确认已经安装好了mmsegmentation的环境。具体安装方法,请看官方的get_started.md。
首先是结合官方的customize_datasets.md,如图:
其中img_dir中存放的就是原图,ann_dir中就是放的对应图像的"mask"。
我的数据是用labelme标注的,出来就是一张图对应一个json文件,它是只标注了每个目标物的外轮廓,大概这个样子:
然后接下来就是按照官方的说法,制作每张图对应的ann:
import os
import json
import glob
import shutil
import tqdm
import cv2
import numpy as np
from PIL import Image
from sklearn.model_selection import train_test_split
np.random.seed(0)
w, h = (1280, 1024) # 这是我的图的大小,你看你来改
def labelme2seg(json_files: list, output_path: str):
for json_file in tqdm.tqdm(json_files, desc="transforming:"):
img_data = np.ones((h, w), dtype=np.uint8) * 27 # 我一共27类,你目标物多少类这里就写多少类,
with open(json_file, encoding="utf-8") as f:
json_data = json.load(f)
labels_data = json_data["shapes"]
# 将目标物区域像素填充为对应ID号
for label_data in labels_data:
# 下面这行,你的label不是数字的话,是汉字或者其它,自己记得稍微改一下,映射成数字,从0开始
goods_id = int(label_data["label"])
location = np.asarray(label_data["points"], dtype=np.int32)
cv2.fillPoly(img_data, [location], color=(goods_id, goods_id, goods_id))
res_img = Image.fromarray(img_data, mode="P")
res_img_name = os.path.basename(json_file).replace(".json", ".png")

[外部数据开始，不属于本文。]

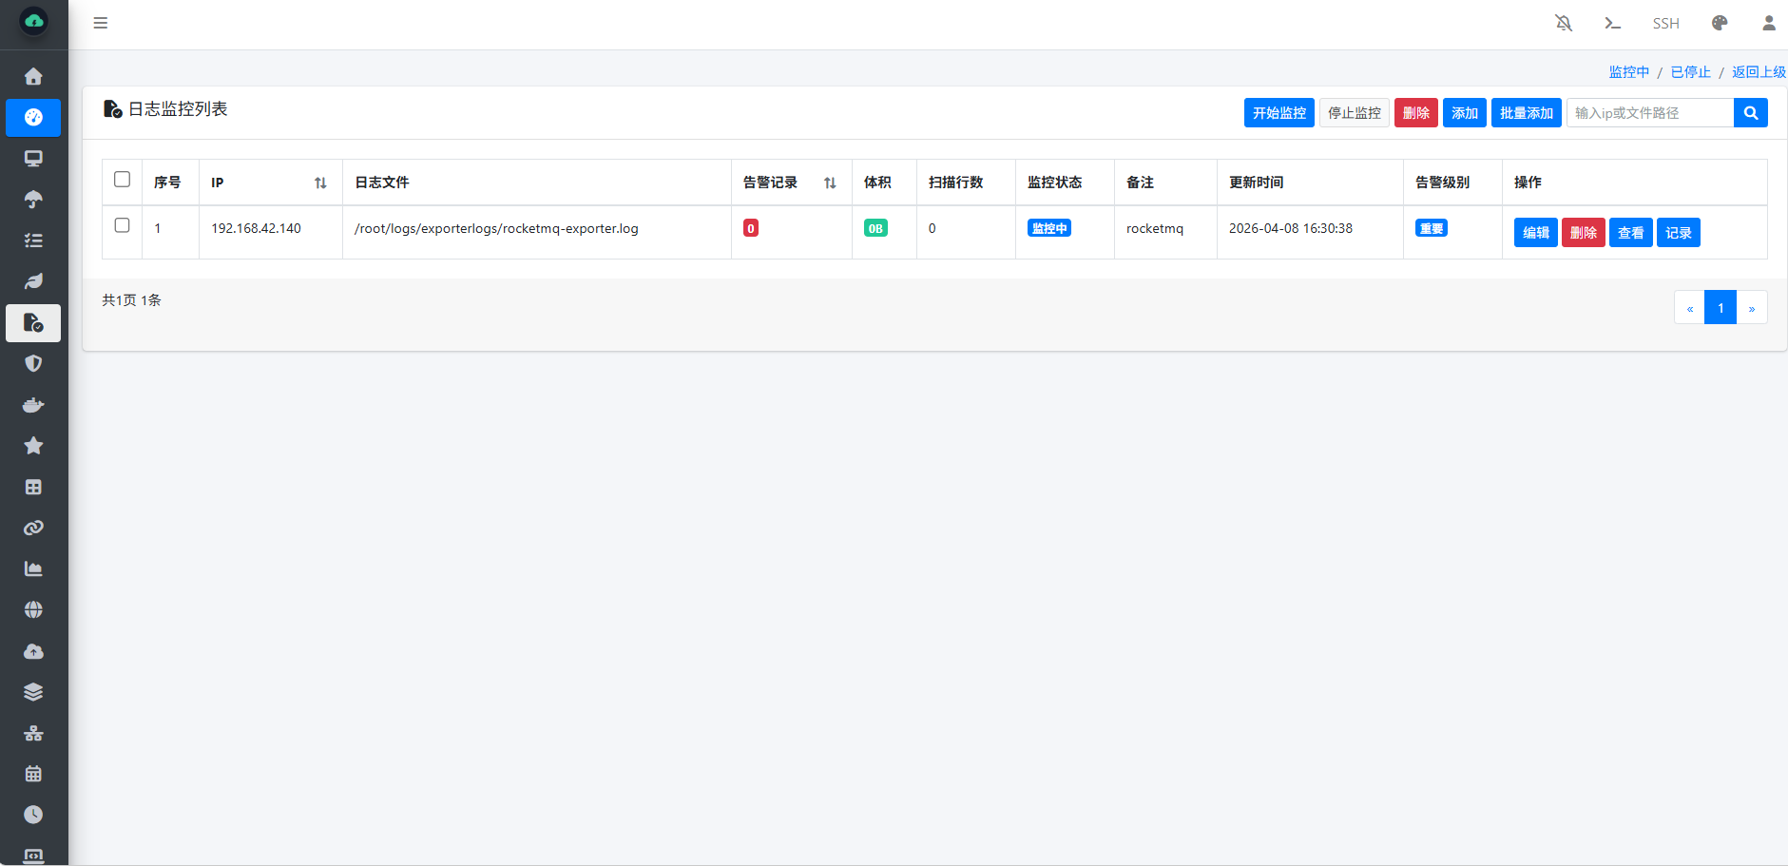Screen dimensions: 1788x866
Task: Click the shield security sidebar icon
Action: coord(33,364)
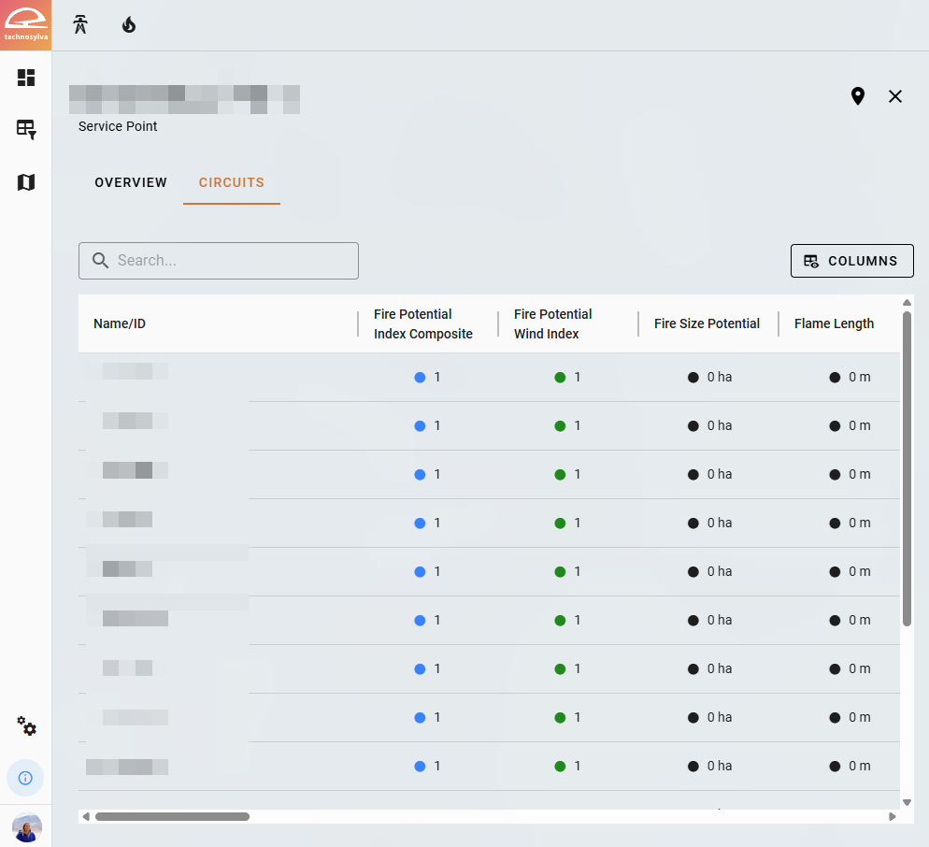
Task: Sort by Fire Size Potential column
Action: (707, 324)
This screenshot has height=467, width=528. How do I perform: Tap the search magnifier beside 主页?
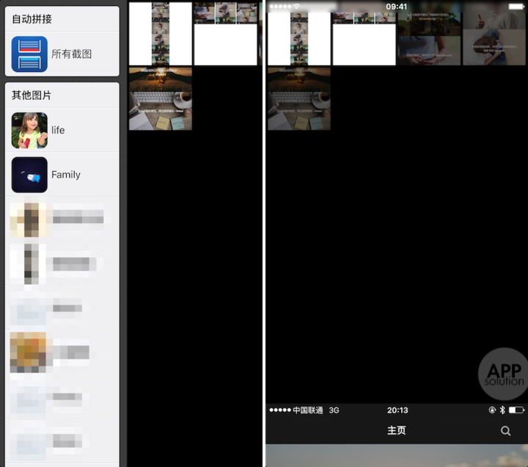(x=505, y=431)
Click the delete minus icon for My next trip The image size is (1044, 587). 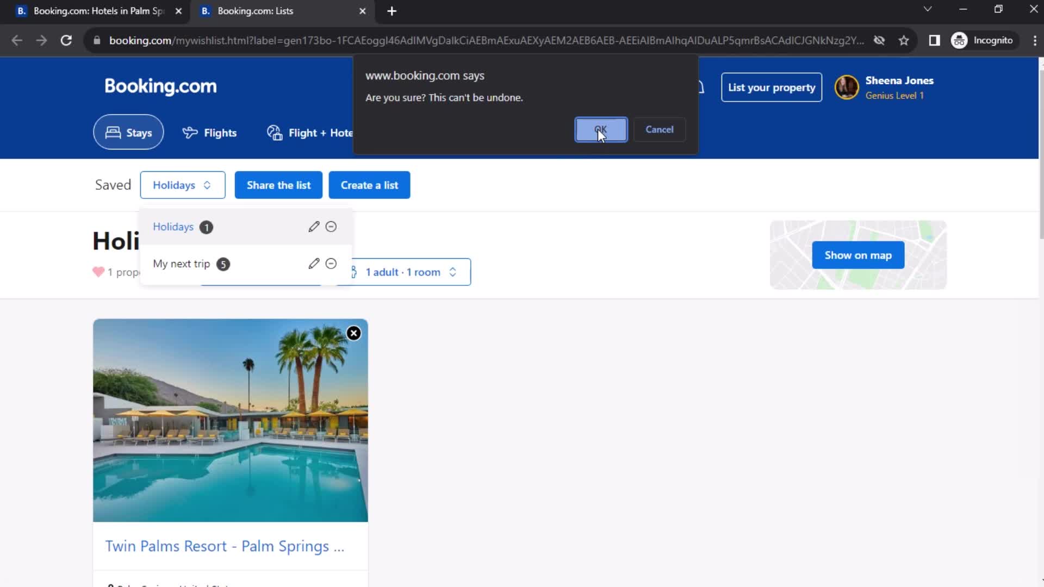[331, 264]
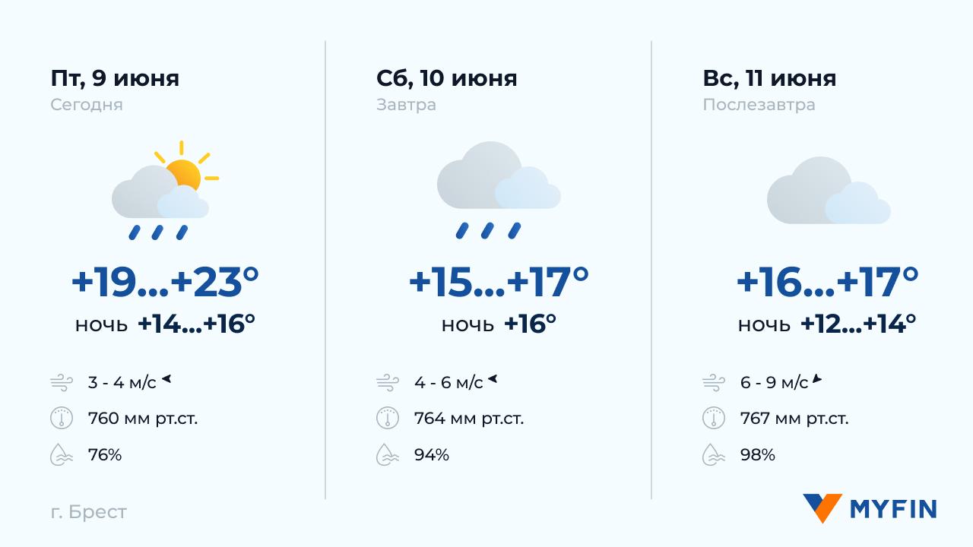Viewport: 973px width, 547px height.
Task: Select the Пт, 9 июня heading
Action: click(115, 78)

res_img.save(os.path.join(output_path, res_img_name))
return
if __name__ == '__main__':
labelme_path = r"上面方.jpg和json文件的路径"
save_path = r"最终保存的路径/my_dataset"
img_dir_train = os.path.join(save_path, "img_dir", "train")
img_dir_val = os.path.join(save_path, "img_dir", "val")

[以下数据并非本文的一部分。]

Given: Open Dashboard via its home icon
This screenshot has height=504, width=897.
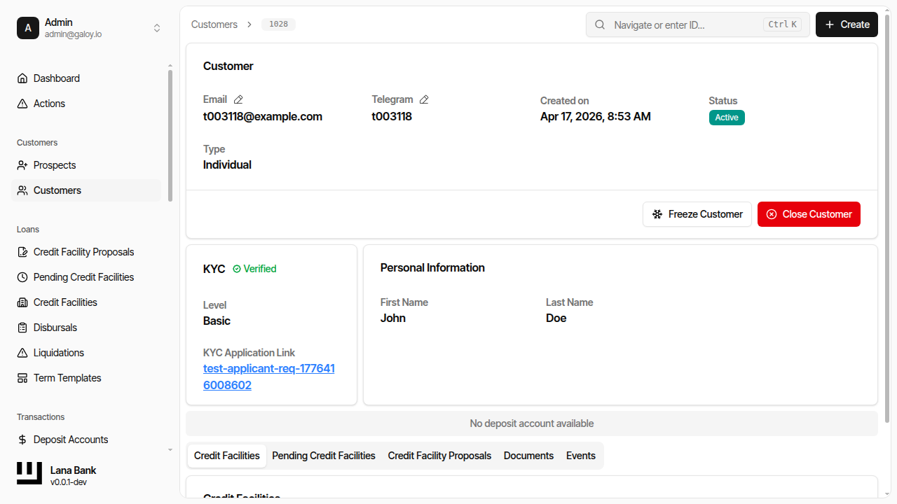Looking at the screenshot, I should coord(22,78).
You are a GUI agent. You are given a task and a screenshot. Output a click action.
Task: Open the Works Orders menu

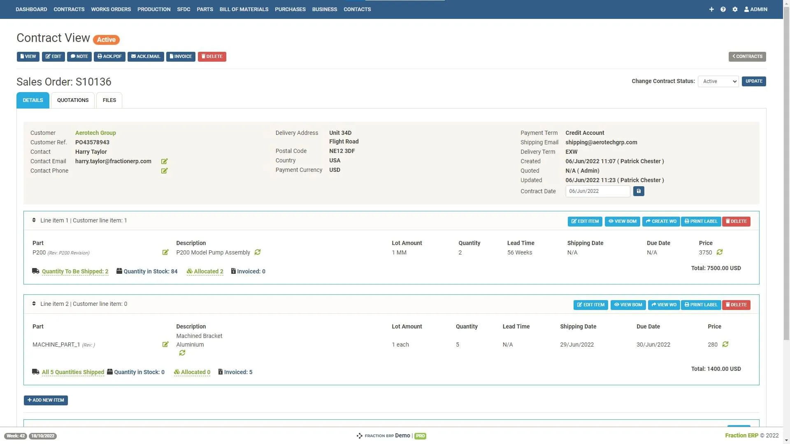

img_dir_test = os.path.join(save_path, "img_dir", "test")
ann_dit_train = os.path.join(save_path, "ann_dir", "train")
ann_dir_val = os.path.join(save_path, "ann_dir", "val")

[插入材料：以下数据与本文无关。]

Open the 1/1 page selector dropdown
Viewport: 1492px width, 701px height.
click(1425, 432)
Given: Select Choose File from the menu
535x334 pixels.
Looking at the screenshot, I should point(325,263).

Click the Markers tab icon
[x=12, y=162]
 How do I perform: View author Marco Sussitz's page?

ann_dir_test = os.path.join(save_path, "ann_dir", "test")
if not os.path.exists(img_dir_train):
os.makedirs(img_dir_train)
if not os.path.exists(img_dir_val):
os.makedirs(img_dir_val)
if not os.path.exists(img_dir_test):
os.makedirs(img_dir_test)
if not os.path.exists(ann_dit_train):
os.makedirs(ann_dit_train)
if not os.path.exists(ann_dir_val):
os.makedirs(ann_dir_val)
if not os.path.exists(ann_dir_test):
os.makedirs(ann_dir_test)
json_list_path = glob.glob(labelme_path + "/*.json")
train_path, test_val_path = train_test_split(json_list_path, test_size=0.15)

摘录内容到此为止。